When the package is selected, the package methodology for handling added
power and grounds can be determined. Packages can be one-on-one, each
added power and ground pad reaches an external package pin, or they may
have internal power and ground planes.
Not all array pads will reach an internal power or ground plane therefore
there are placement restrictions on the locations of the added power and
ground macros. If these restrictions cannot be met due to other placement
requirements or if the package does not have enough pads that can bond
to internal planes, then the added power or ground macros will require
external package pins. (Example, some packages offer ground planes and
no power planes.)
Case 1 - Count of all array pads less than or equal to the number of
total package pins
There are two approaches to checking the package against the design.

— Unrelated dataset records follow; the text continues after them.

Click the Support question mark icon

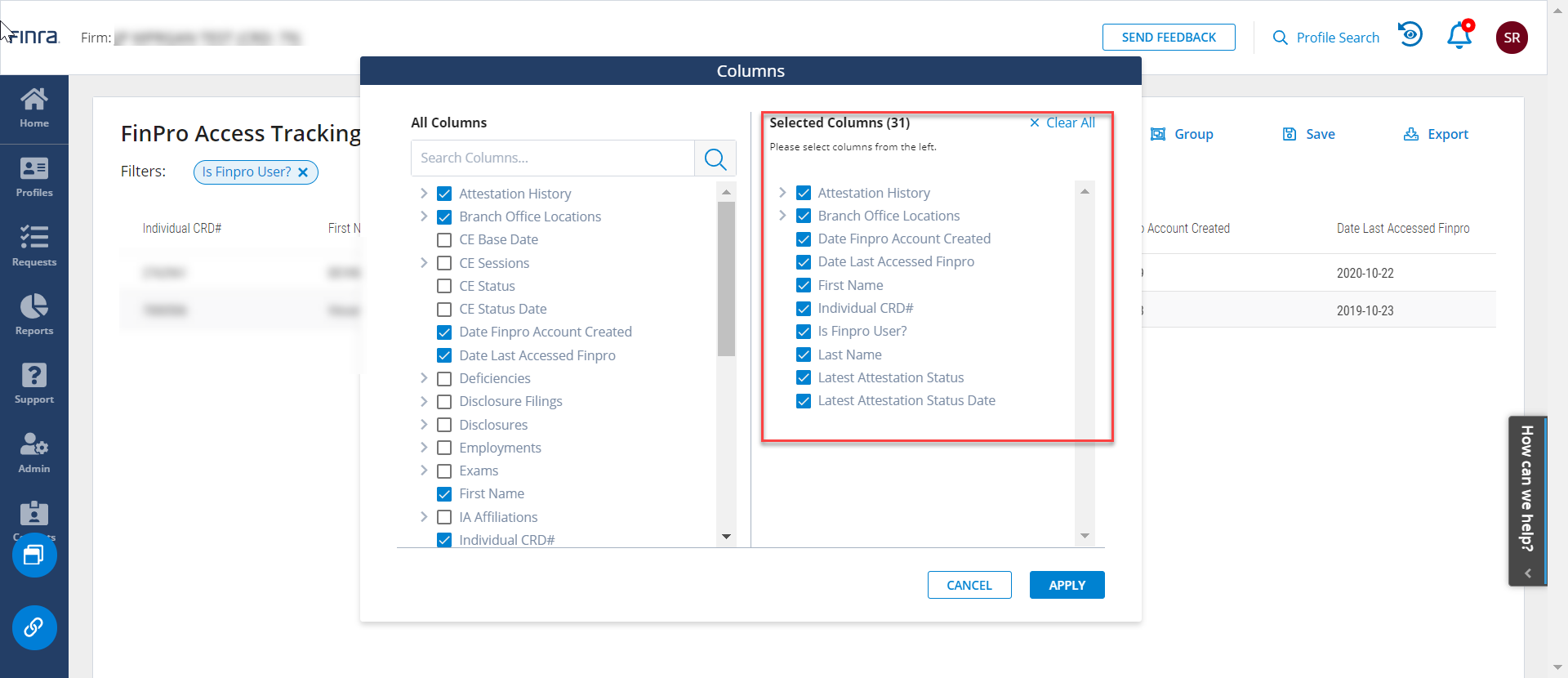[34, 383]
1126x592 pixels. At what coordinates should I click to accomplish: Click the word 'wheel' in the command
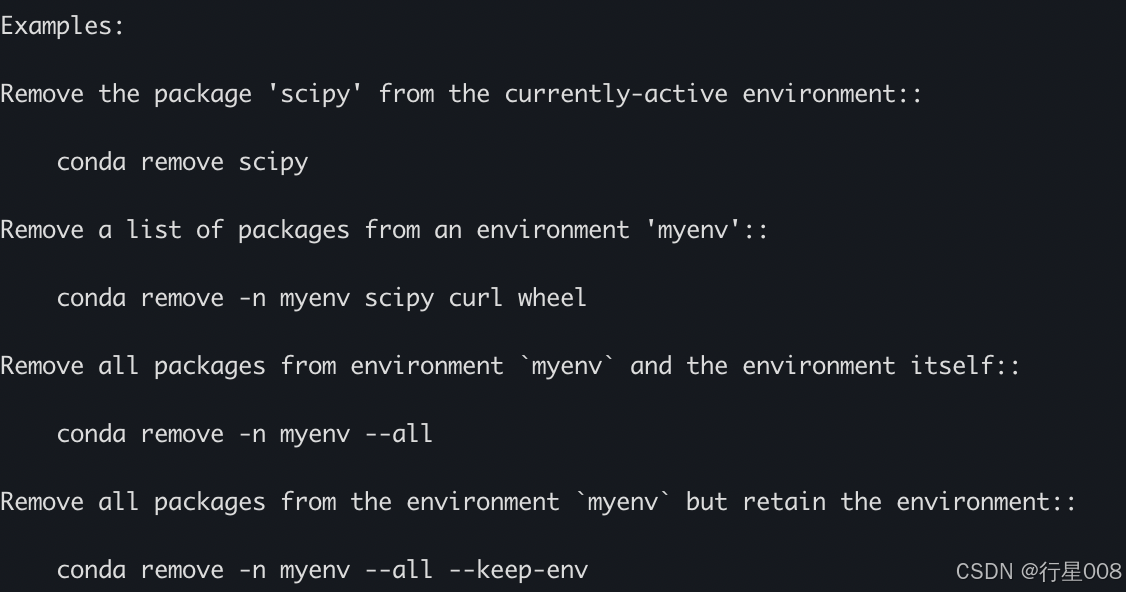[x=552, y=297]
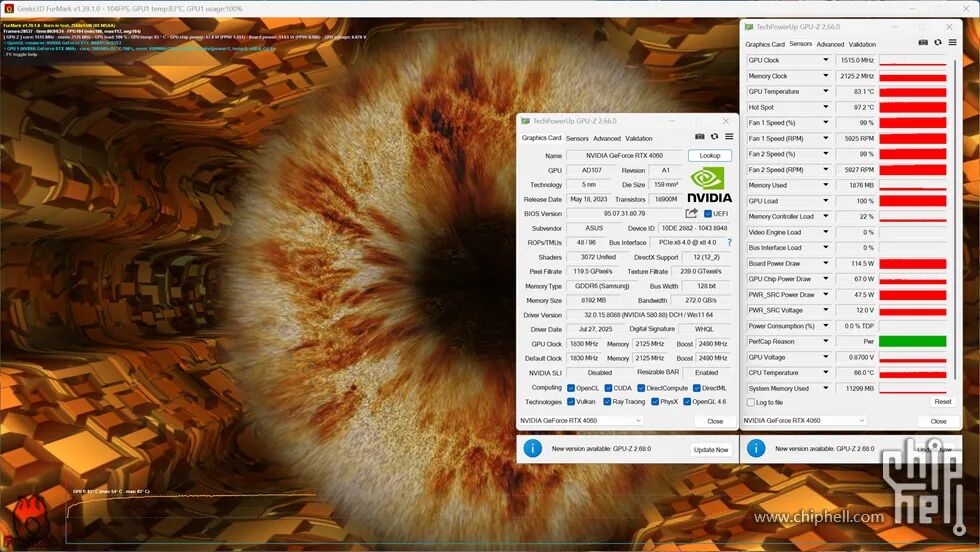
Task: Open the hamburger menu in Graphics Card window
Action: coord(729,136)
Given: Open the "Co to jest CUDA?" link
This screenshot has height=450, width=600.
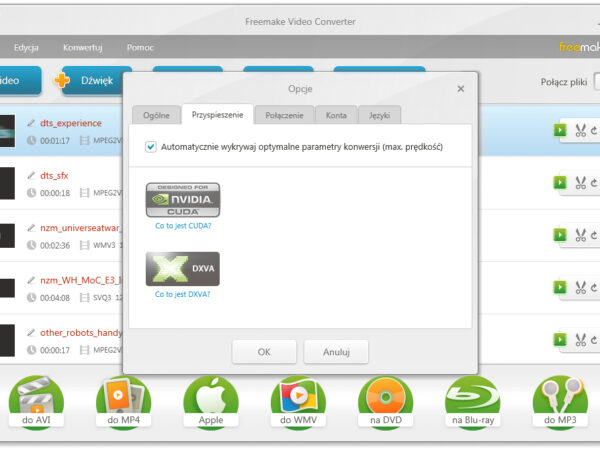Looking at the screenshot, I should point(183,226).
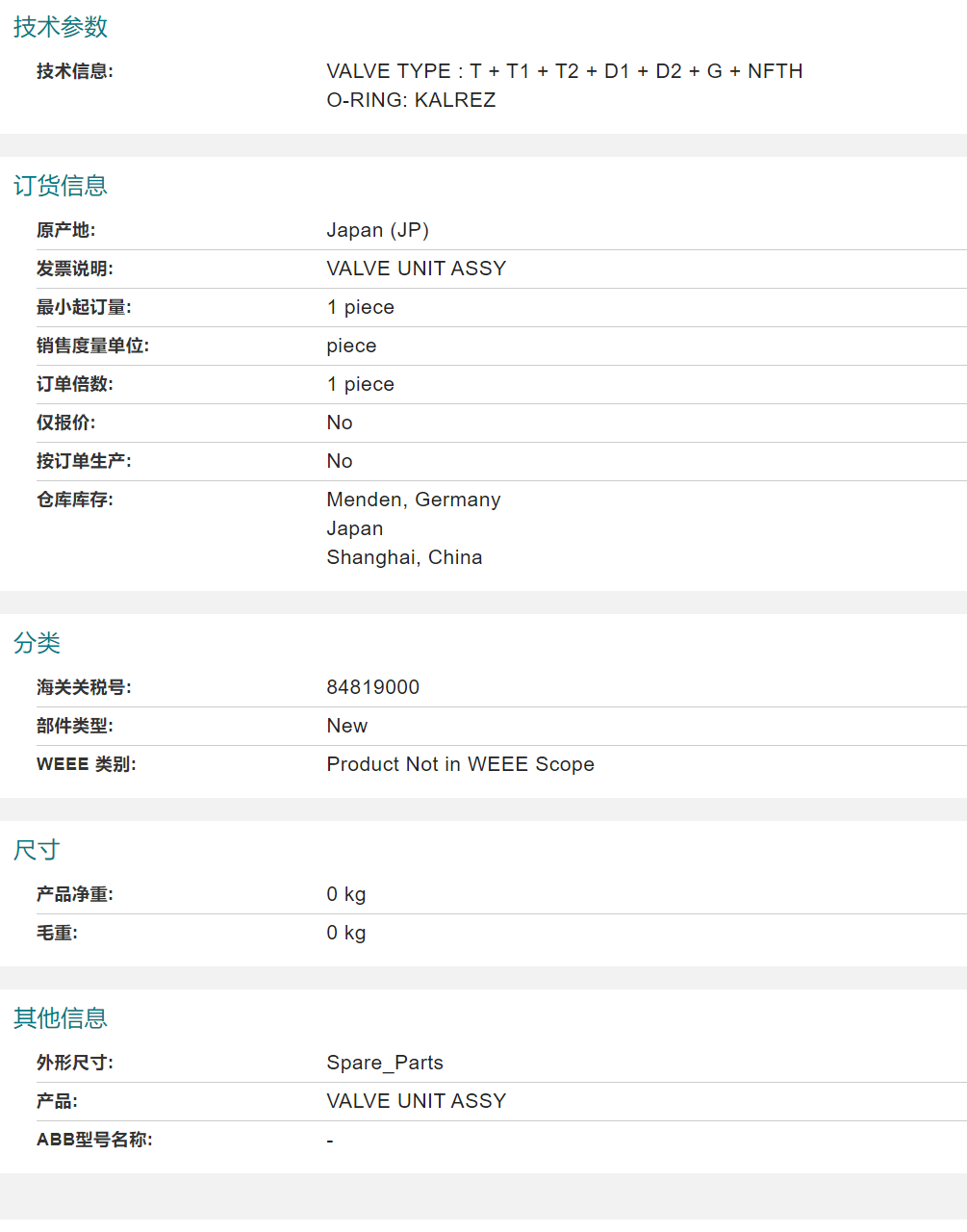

The first is when there are no internal power or ground planes. In this
case, count the number of inputs, outputs, bidirectionals, added power,
added ground, fixed power, fixed ground, and any fixed I/O signals (such
as on-chip thermal diodes and AC speed monitors). This number should be
less than or equal to the total number of package pins.
Case 2 - Count of all signals less than or equal to the number of package
signal pins
The second case involves making an estimate which can be refined after
placement is completed and approved. In this case, count the number of
array pads used by inputs, outputs, bidirectionals, added power, added
ground and any fixed I/O signals such as on-chip thermal diodes or AC
speed monitors. This number should be less than or equal to the total
number of package signal pins. The package power and ground pins connect
to the internal power and ground planes.
After placement, the number of signals will be reduced by the number
of added power and ground macros that were placed to connect to internal
package power and ground planes. Those macros will not use the external
package signal pins.
Example
A designer submitted a design with a desired package (a 149 PGA with
internal power and ground planes). The package has 120 signal pins. He
used 132 array pads for I/O signals and added power and grounds. There
were no fixed thermal diode or AC speed monitor signals on the array.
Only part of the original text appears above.